◆ **Objective**
Print every one of the entries below word for word, leaving out the pictures.

Raw records
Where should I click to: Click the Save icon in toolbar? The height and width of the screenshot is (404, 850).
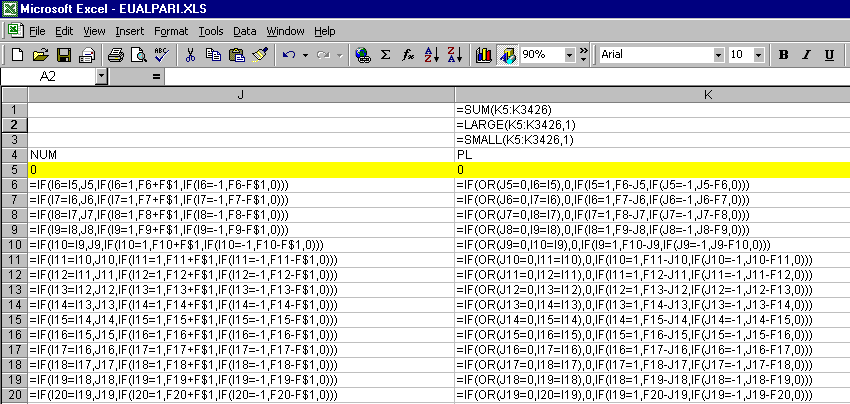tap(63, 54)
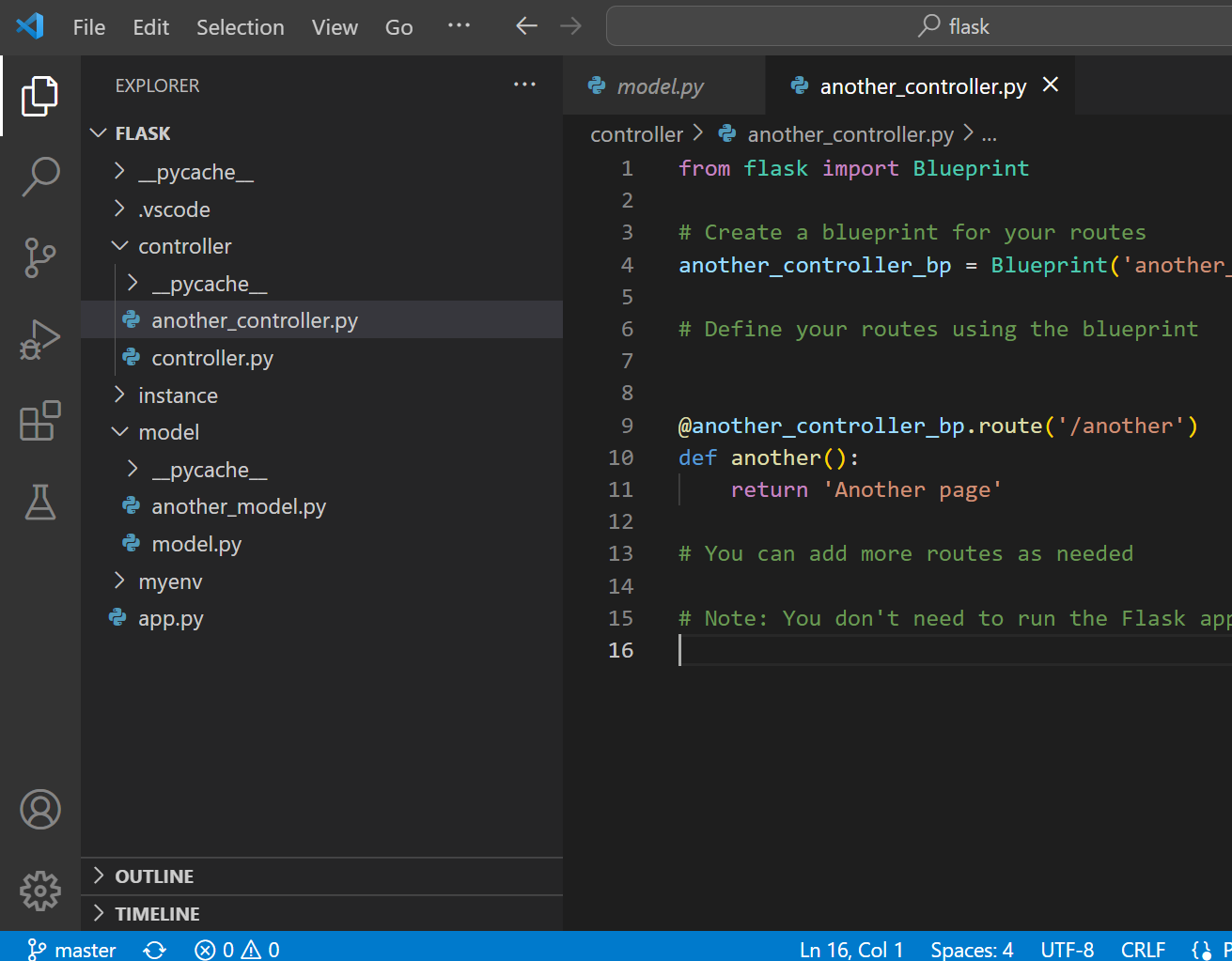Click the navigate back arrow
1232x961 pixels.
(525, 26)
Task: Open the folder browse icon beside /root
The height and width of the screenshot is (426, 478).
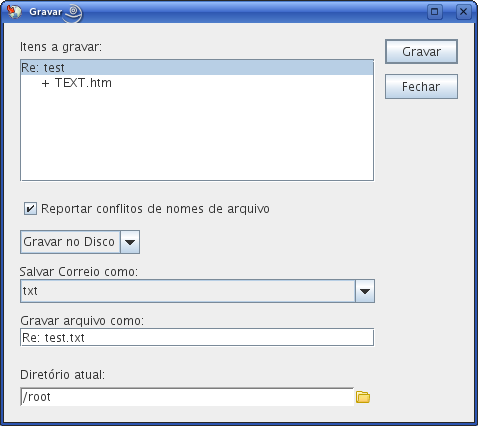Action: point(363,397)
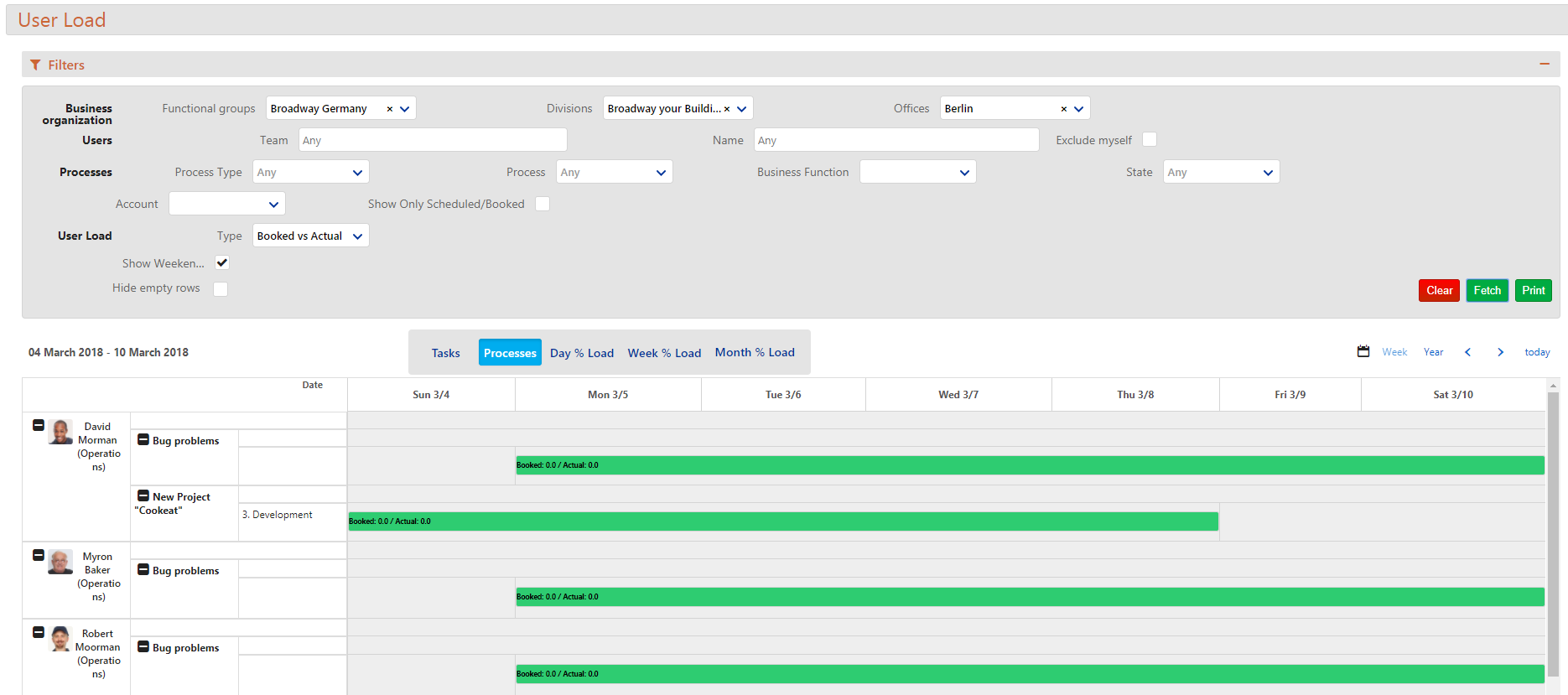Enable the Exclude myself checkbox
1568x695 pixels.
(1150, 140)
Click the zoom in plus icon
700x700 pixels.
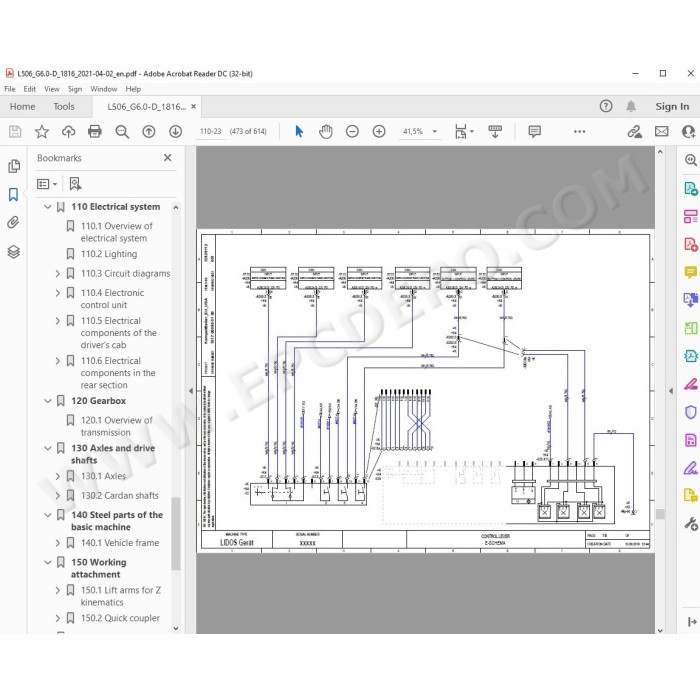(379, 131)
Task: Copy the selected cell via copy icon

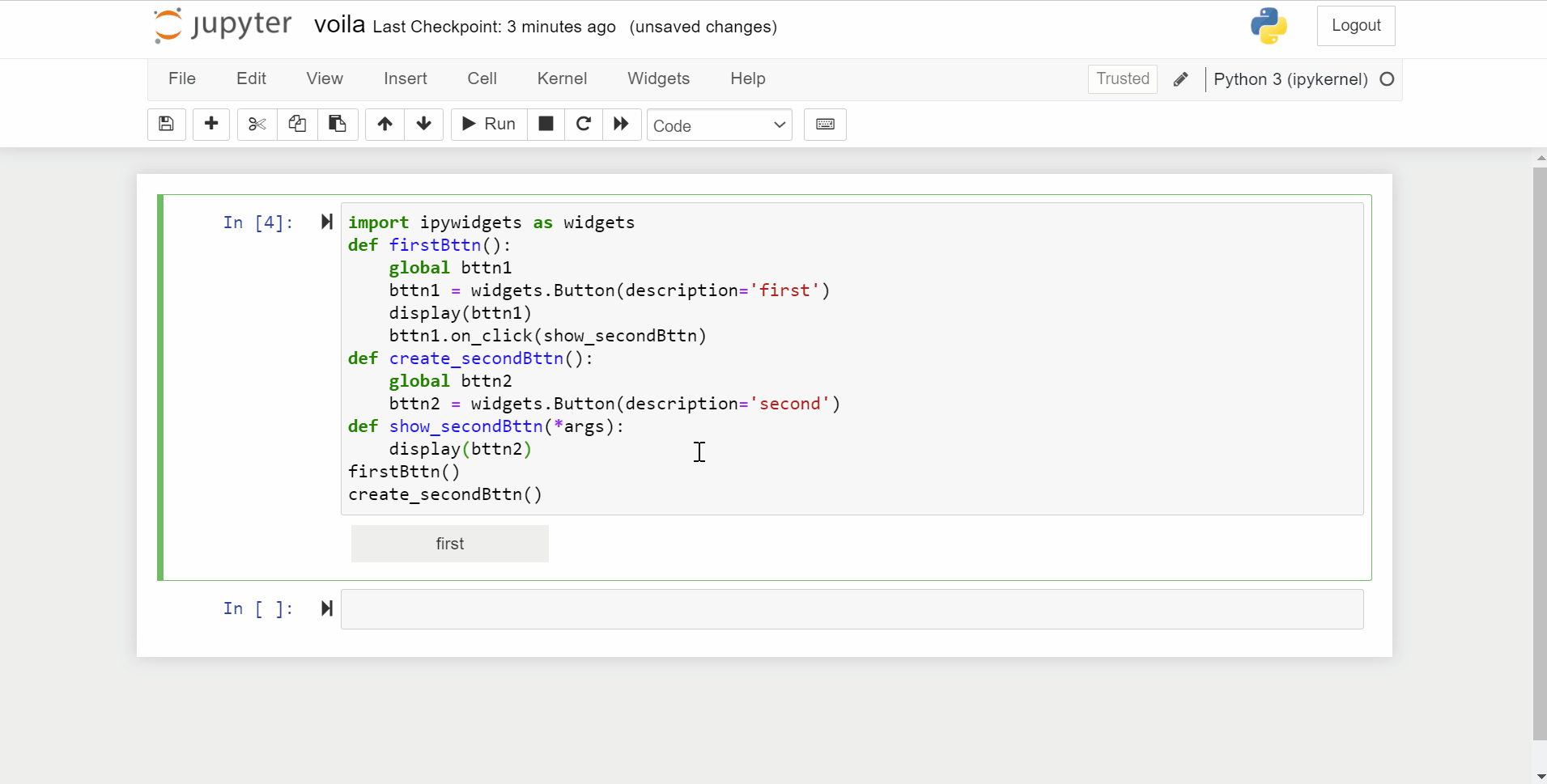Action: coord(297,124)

◆ **Written response**
Where should I click to: Click the Save icon in toolbar? The height and width of the screenshot is (404, 850).
tap(63, 54)
Click the navigate back arrow
1232x961 pixels.
(525, 26)
Task: Open the folder browse icon beside /root
The height and width of the screenshot is (426, 478).
Action: point(363,397)
Enable the Exclude myself checkbox
1568x695 pixels.
(1150, 140)
Click the zoom in plus icon
700x700 pixels.
(379, 131)
Task: Copy the selected cell via copy icon

Action: coord(297,124)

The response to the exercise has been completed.